One of the biggest lizards ever known to roam on land, a 6-foot-long, 68 pound reptile that lived up to 40 million years ago, has been named after Jim Morrison, the frontman of iconic rock band The Doors.

Morrison, who penned the line "I am the lizard king, I can do anything" for his 1970 epic poem Celebration of the Lizard, came to be described in epithets as the Lizard King. Morrison died in Paris in 1971 under mysterious circumstances.

The newly-named Barbaturex morrisoni, is a soft play on words. "Barbaturex" means bearded king and "morrisoni" means Morrison. Though other ancient creatures do have "morrisoni" in their scientific names, the scientist who named Barbaturex morrisoni made it clear he had Jim Morrison in mind.

"You've got to figure out a name that fits," said Jason Head, a paleontologist with the Earth and Atmospheric Sciences Department at the University of Nebraska at Lincoln, told the Washington Post.

Once Head and his colleagues realized how big the lizard was and noticed that the reptile likely had a prominent flap of skin on its neck, the idea to call it the beaded king came to mind.

"I was listening to The Doors quite a bit during the research," Head said in a press statement. "Some of their musical imagery includes reptiles and ancient places, and Jim Morrison was of course 'The Lizard King,' so it all kind of came together."

The ancient lizard king roamed the tropical forests of Southeast Asia when it was alive, but while the fossils used to identify Barbaturex morrisoni were originally found in Burma, they were taken back to the U.S. and placed in a museum collection, where they remained for nearly half a century before being thoroughly examined by Head and his colleagues in 2006.

Head said that a researcher at University of California Museum of Paleontology suggested that he take a look at the relatively unexamined fossils.
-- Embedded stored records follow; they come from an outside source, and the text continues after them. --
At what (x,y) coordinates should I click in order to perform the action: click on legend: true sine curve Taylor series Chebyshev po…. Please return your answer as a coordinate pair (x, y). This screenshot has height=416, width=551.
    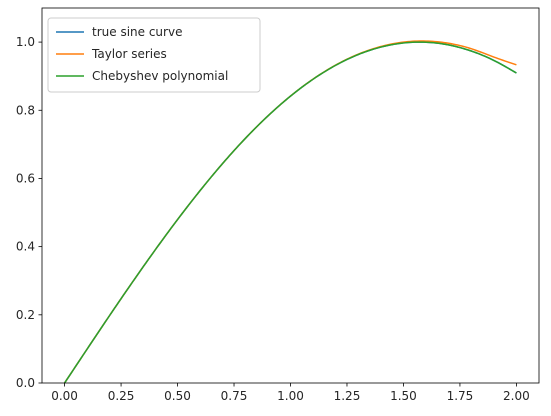
    Looking at the image, I should click on (154, 55).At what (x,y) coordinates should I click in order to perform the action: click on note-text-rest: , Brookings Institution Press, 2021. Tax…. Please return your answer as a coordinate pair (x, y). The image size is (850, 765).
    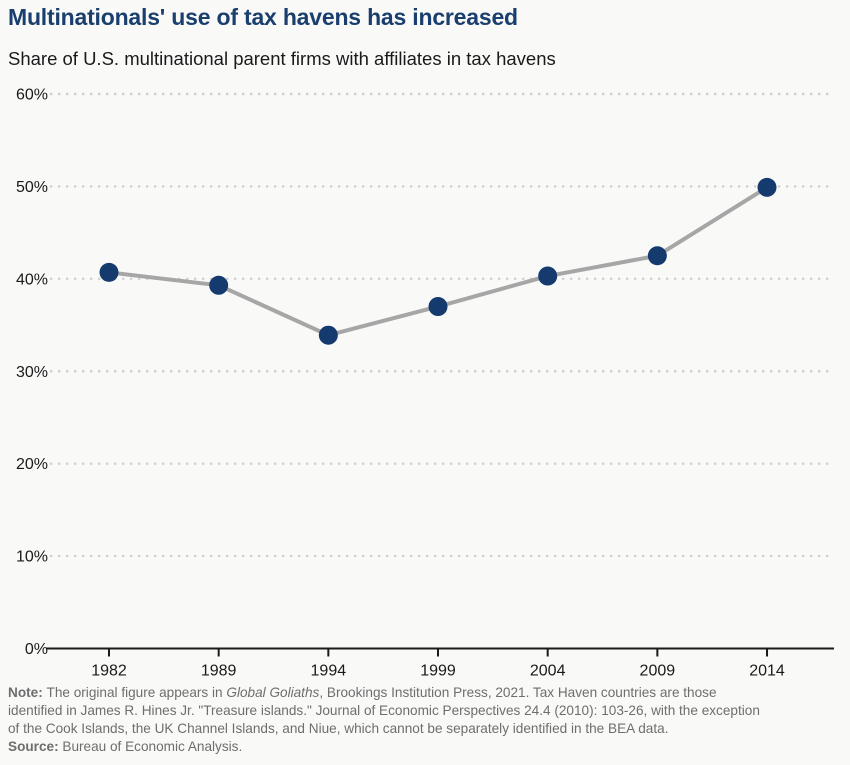
    Looking at the image, I should click on (384, 710). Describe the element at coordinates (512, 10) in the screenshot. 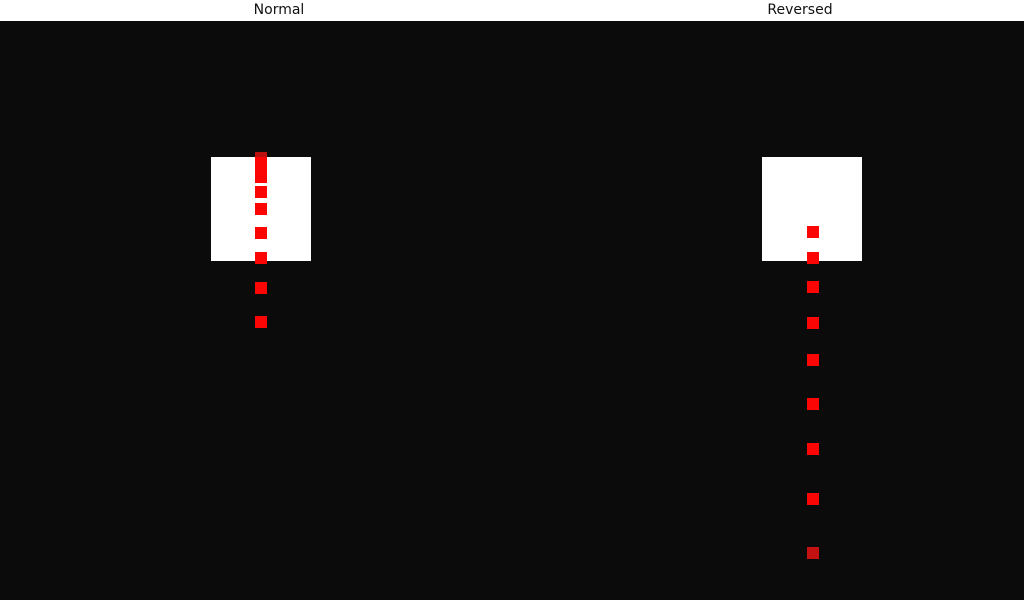

I see `title-strip: Normal Reversed` at that location.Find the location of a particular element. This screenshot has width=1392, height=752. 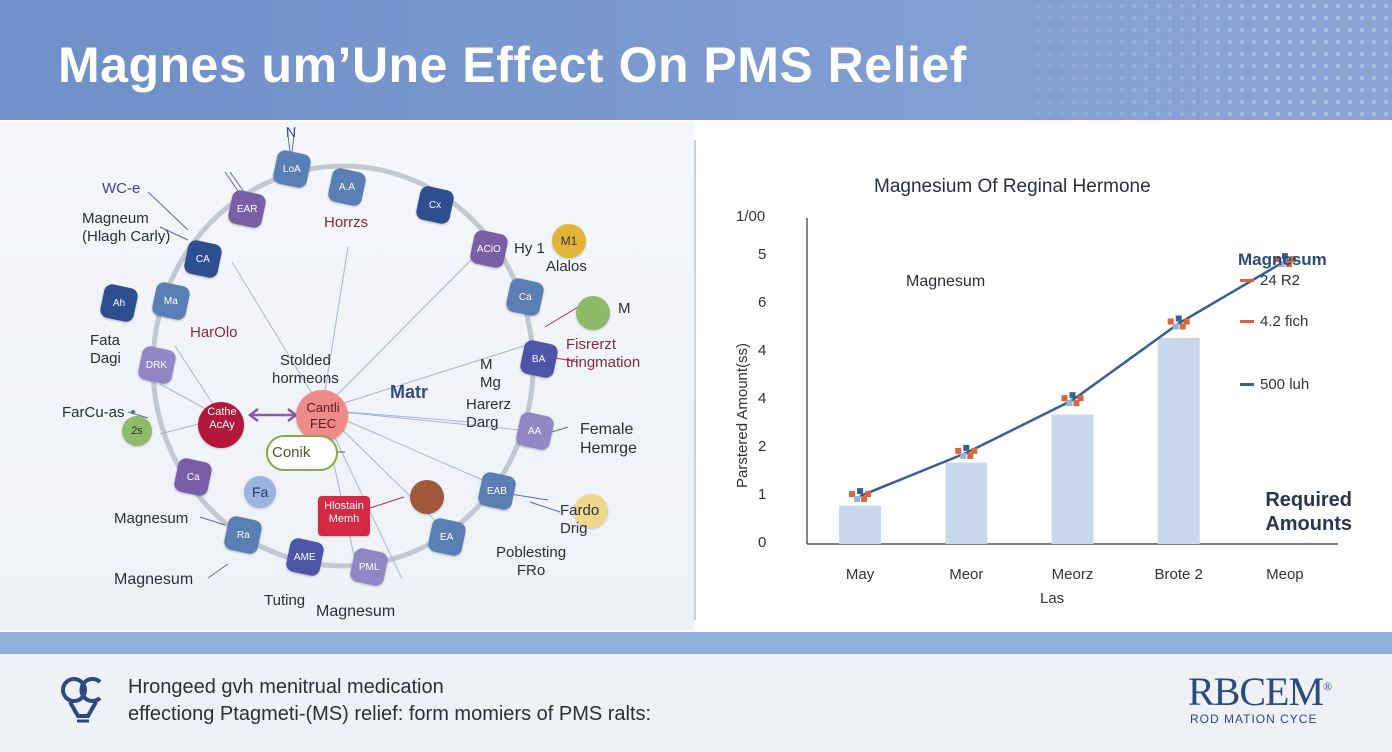

y-tick-label: 2 is located at coordinates (762, 447).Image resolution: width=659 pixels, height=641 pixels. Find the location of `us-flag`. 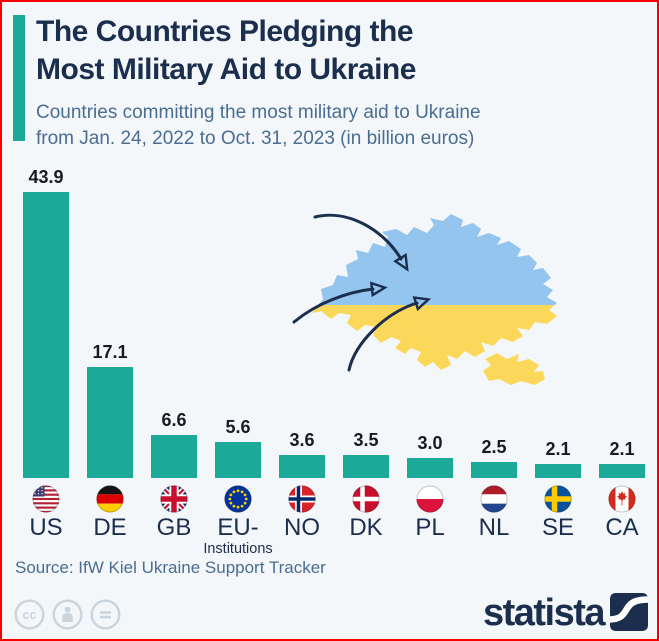

us-flag is located at coordinates (46, 499).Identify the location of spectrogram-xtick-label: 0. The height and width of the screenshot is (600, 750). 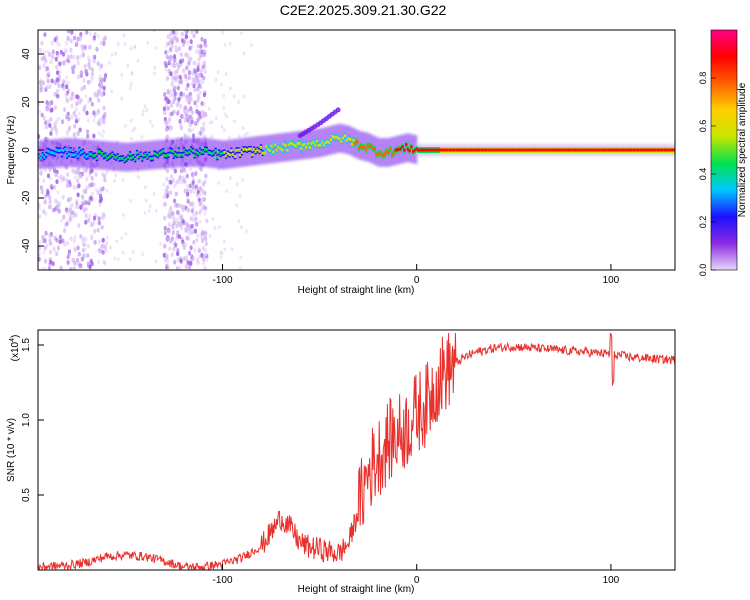
(417, 280).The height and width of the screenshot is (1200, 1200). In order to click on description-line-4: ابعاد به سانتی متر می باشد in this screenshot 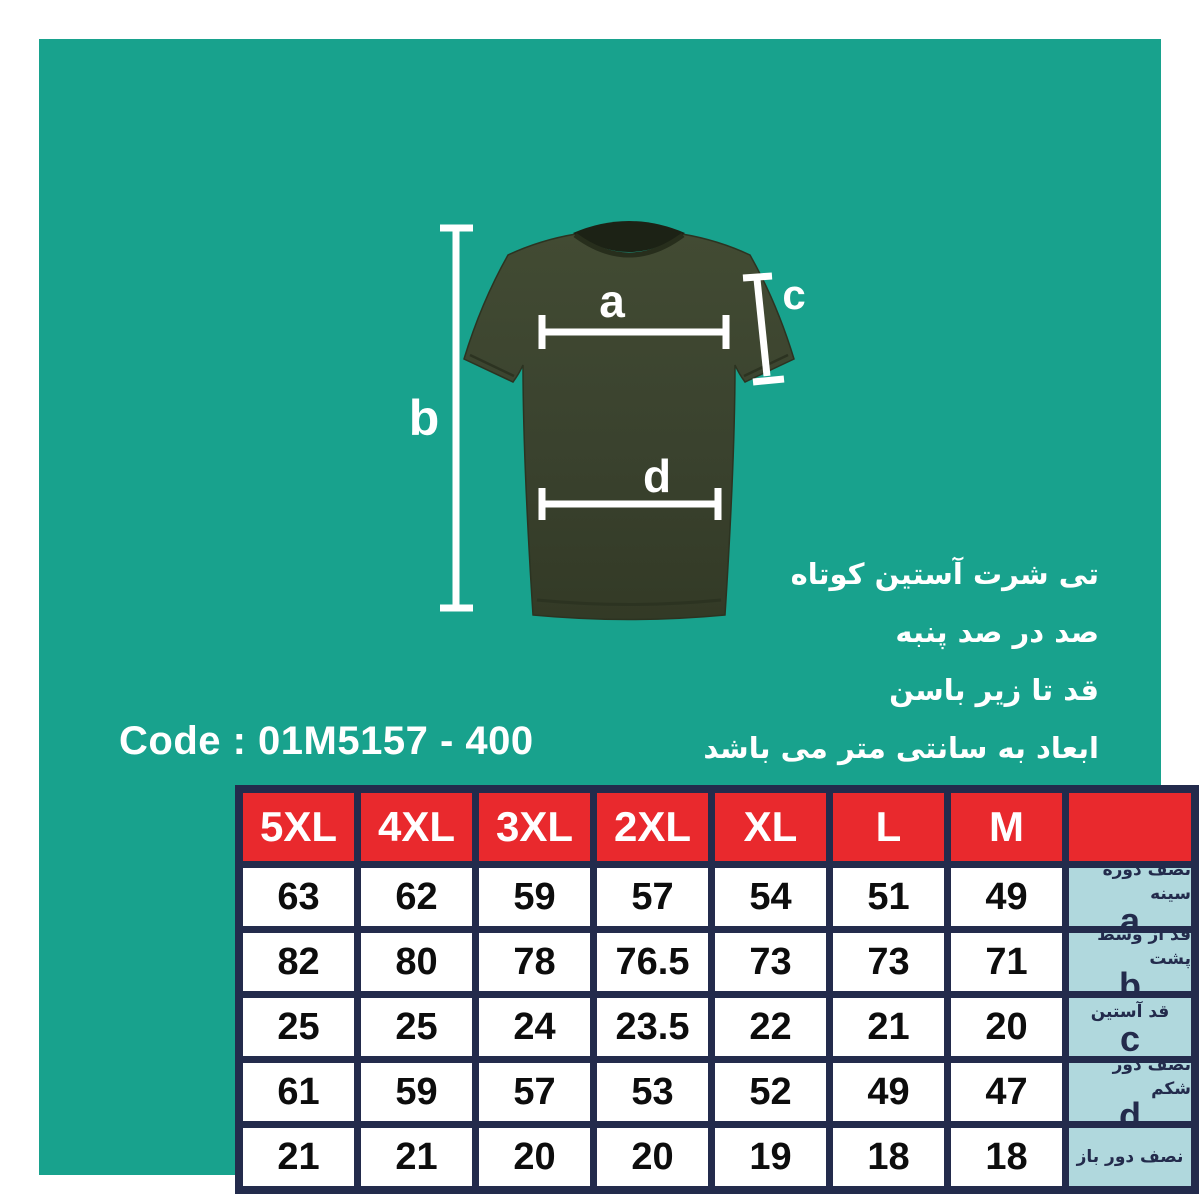, I will do `click(901, 748)`.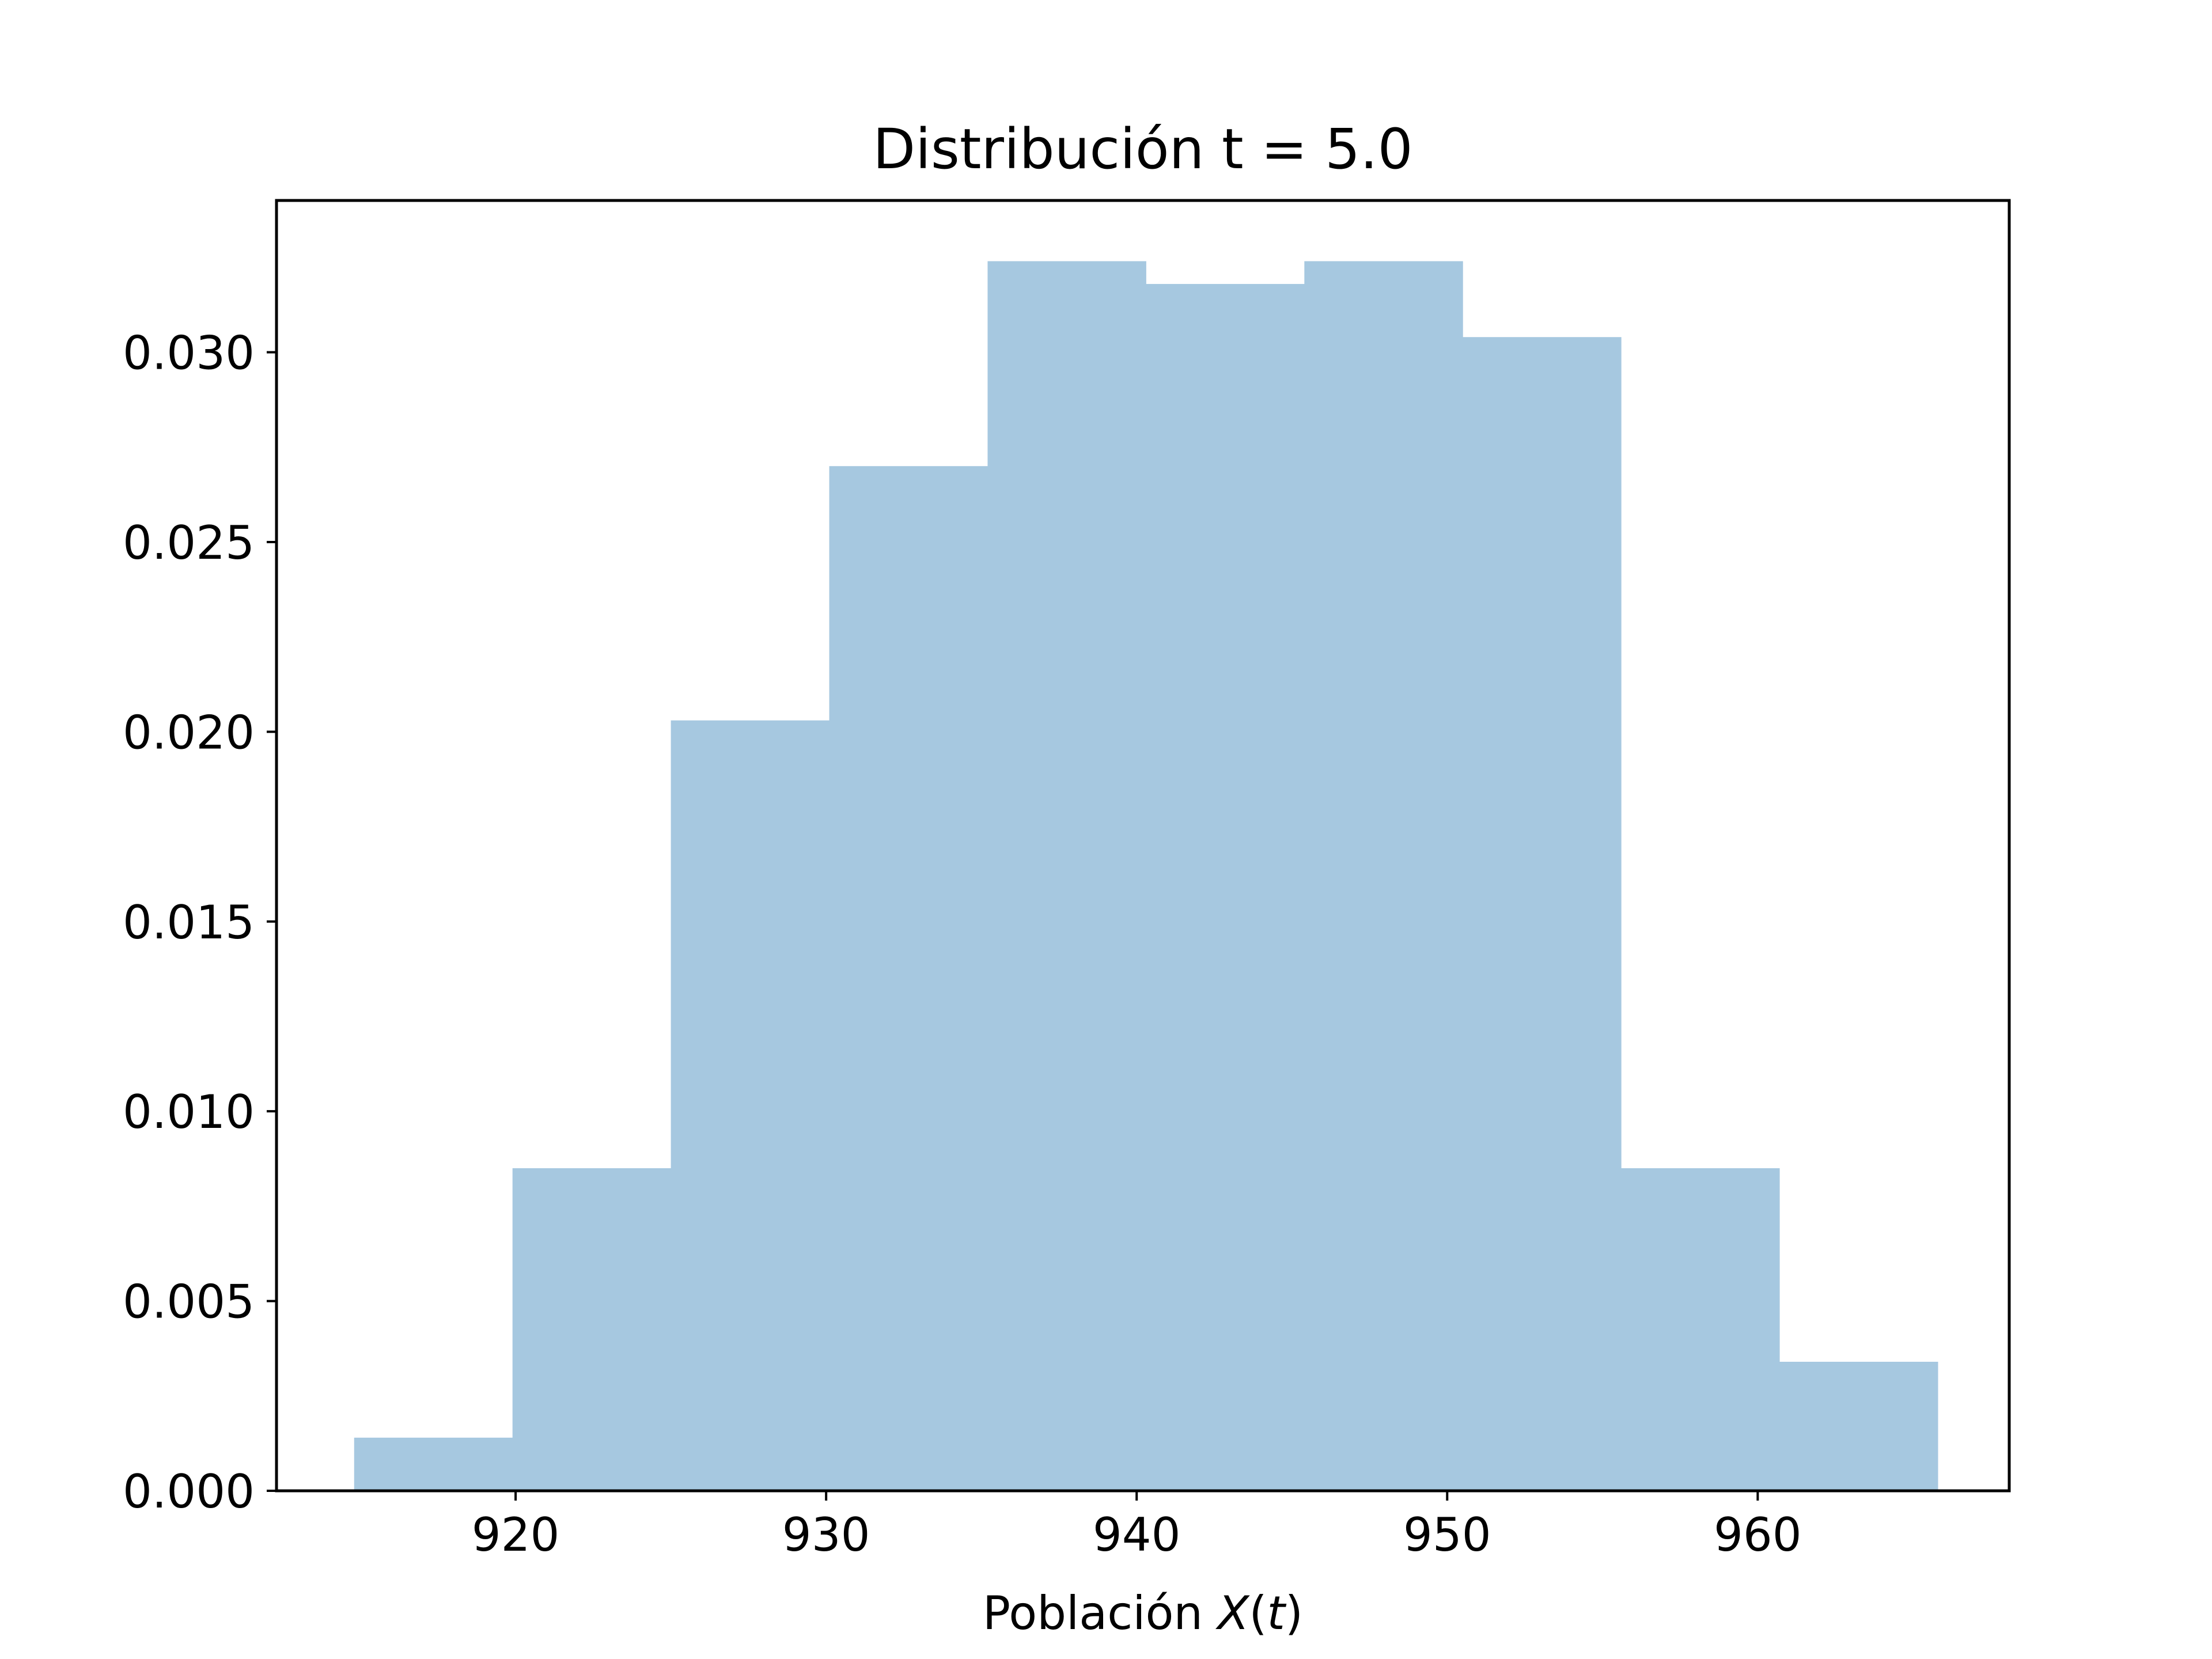  What do you see at coordinates (1233, 1613) in the screenshot?
I see `x-axis-label-math: X` at bounding box center [1233, 1613].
Upon close examination, Head noticed the lizard had several bone features present in much smaller, modern lizards.

"I thought, 'That's neat. Based on its teeth, it's a plant-eating lizard from a time period and a place from which we don't have a lot of information,'" Head recalled. "But when I started studying its modern relatives, I realized just how big this lizard was. It struck me that we had something here that was quite large -- and unique."

Finding the new species of giant lizard raises as many questions as it answers. Head speculated that since the giant lizard thrived in a warm tropical world where the planet did not have ice caps at its poles, recent trends in global warming may mean one day giant lizards may once again roam the Earth.

But his speculation also raised a word of caution.

"But we're changing the atmosphere so fast that the rate of climate change is probably faster than most biological systems can adapt to. So instead of seeing the growth and spread of giant reptiles, what you might see is extinction," he said, suggesting more species may go the way of both Jim Morrison and the ancient Lizard King.